Rewrite every line of the records below, swapping "screenshot" for "image" and leaving everything else unchanged. Omit the pictures.
* BEGIN *
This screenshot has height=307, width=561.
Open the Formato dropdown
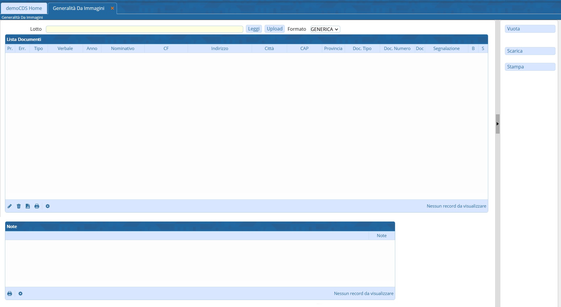pos(325,29)
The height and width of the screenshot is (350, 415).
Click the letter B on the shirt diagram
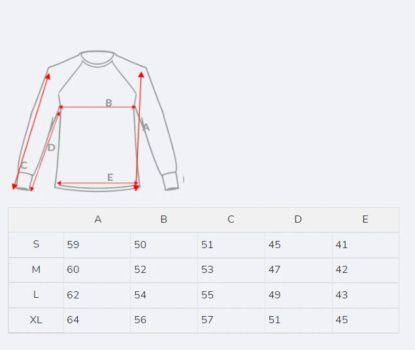click(108, 103)
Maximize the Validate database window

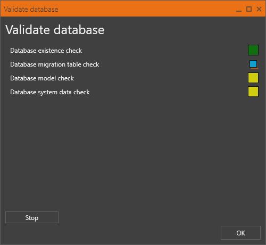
* END *
- _Result below_
This image has height=307, width=561.
Open the Formato dropdown
pos(325,29)
The height and width of the image is (350, 415).
Click the letter B on the shirt diagram
click(108, 103)
Maximize the Validate database window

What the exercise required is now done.